The patient was a 49-year-old woman with a middle ear cholesteatoma of the right ear who underwent tympanoplasty. An initial CT image prior to surgery was obtained with a conventional EID-MDCT scanner (SOMATOM Force; Siemens Healthcare), while a follow-up CT image after surgery was acquired with the PCD-CT scanner. The acquisition parameters were as follows: for EID-MDCT: 120 kV, 64 mm × 0.6 mm (slice thickness reconstructed to 0.6 mm), pitch 0.85, quality reference mAs (quality ref. mAs) 320, and 1 second rotation time; for PCD-CT: 120 kV, 120 mm × 0.2 mm, pitch 0.85, IQ level 150, and 0.5 second rotation time. The image matrix was 512 × 512 for EID-MDCT and 1024 × 1024 for PCD-CT, and image data were reconstructed using a high-resolution kernel. CT images of the temporal bone of the unaffected side were compared between the two CT scanners. Fine details of small structures in the middle ear and inner ear were well visualized, with clear boundaries (Figures 1–3).

OPEN IN VIEWER

Figure 1.

(a) EID-MDCT and (b) PCD-CT images reformatted in the axial stapes plane, showing the crus of the stapes (arrows). Note the anterior and posterior crus of the stapes are better visualized on the PCD-CT image. EID, energy-integrating detector; MDCT, multidetector computed tomography; PCD-CT, photon-counting detector computed tomography.

OPEN IN VIEWER

Figure 2.

(a) EID-MDCT and (b) PCD-CT images reformatted in a plane parallel to the long process of the incus, showing the incus and malleus. The incus (arrows) and malleus (arrowheads) are better visualized with clear boundaries on the PCD-CT image. EID, energy-integrating detector; MDCT, multidetector computed tomography; PCD-CT, photon-counting detector computed tomography.

OPEN IN VIEWER

Figure 3.

(a) EID-MDCT and (b) PCD-CT images reformatted according to the Pöschl plane, showing the superior semicircular canal. The bony layer covering the superior semicircular canal (arrows) is better visualized on the PCD-CT image. EID, energy-integrating detector; MDCT, multidetector computed tomography; PCD-CT, photon-counting detector computed tomography.

A technical description of the mechanism of CT may help otologists understand how CT produces high-resolution images. In EID-MDCT, the absorbed energy of photons is converted to light by a scintillator, which is then converted to an electrical signal by a photodiode. The output of an EID is influenced by the total energy of the incident photons. Photons with higher energy generate more light and therefore have a greater impact on the output electrical signal of the EID. As described above, EID-MDCT does not directly convert the incident photons to a signal, whereas PCD-CT directly measures each photon and its energy. PCD-CT utilizes a semiconductor material to convert each incoming photon directly into an electric signal, which is promptly detected and processed for accurate determination of the number of photons received.

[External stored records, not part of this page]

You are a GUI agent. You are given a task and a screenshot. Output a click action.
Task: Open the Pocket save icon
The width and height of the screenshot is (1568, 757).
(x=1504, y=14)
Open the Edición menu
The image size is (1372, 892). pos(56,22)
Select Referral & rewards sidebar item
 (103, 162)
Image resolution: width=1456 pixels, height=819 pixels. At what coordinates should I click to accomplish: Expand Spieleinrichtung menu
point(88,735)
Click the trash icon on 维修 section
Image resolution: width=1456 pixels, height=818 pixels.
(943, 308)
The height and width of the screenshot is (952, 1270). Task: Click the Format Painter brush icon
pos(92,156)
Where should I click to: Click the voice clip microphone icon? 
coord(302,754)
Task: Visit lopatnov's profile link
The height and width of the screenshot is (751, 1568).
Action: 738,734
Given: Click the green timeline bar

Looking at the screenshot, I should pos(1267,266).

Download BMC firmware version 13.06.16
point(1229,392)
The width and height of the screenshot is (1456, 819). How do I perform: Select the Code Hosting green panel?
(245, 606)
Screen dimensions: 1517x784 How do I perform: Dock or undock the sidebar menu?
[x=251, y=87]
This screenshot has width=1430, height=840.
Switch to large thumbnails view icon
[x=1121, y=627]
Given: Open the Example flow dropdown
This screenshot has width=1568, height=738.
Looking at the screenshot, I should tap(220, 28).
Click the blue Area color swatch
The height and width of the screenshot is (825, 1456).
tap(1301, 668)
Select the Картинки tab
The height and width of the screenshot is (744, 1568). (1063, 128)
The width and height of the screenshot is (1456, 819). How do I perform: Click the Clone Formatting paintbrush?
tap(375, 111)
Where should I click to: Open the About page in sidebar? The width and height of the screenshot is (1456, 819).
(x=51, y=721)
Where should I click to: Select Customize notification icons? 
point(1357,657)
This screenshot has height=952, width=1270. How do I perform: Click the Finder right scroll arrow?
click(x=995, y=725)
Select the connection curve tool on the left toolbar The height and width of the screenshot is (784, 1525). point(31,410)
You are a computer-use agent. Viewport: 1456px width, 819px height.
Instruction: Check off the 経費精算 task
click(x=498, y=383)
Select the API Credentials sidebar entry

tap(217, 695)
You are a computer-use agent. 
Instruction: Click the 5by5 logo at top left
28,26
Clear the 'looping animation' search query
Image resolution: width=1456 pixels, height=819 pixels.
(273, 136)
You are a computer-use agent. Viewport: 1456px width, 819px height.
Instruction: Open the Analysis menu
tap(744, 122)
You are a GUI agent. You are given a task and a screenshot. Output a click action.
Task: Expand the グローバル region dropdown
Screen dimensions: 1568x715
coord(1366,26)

When a photon strikes the detector, it generates a charge cloud, and the size of this cloud corresponds to the energy of the incoming photon. By measuring these energy levels, advanced reconstruction technology can produce higher quality images and spectral information.

The reconstructed thickness of PCD-CT is 0.2 mm, which is 3 times thinner than that of EID-MDCT, ¹ and PCD-CT provides a higher imaging quality of fine structures in the temporal bone compared to that acquired with EID-MDCT. ² For instance, detecting subtle anomalies of the ossicular chain or minute dislocations of the ossicles that can cause conductive hearing loss is likely to be more accurate using PCD-CT. ³ Moreover, it should be possible to distinguish true dehiscence of the superior semicircular canal from false-positive cases. ⁴ These characteristics of PCD-CT suggest that it will be beneficial for both otologists and radiologists in diagnosis of conditions of the temporal bone region.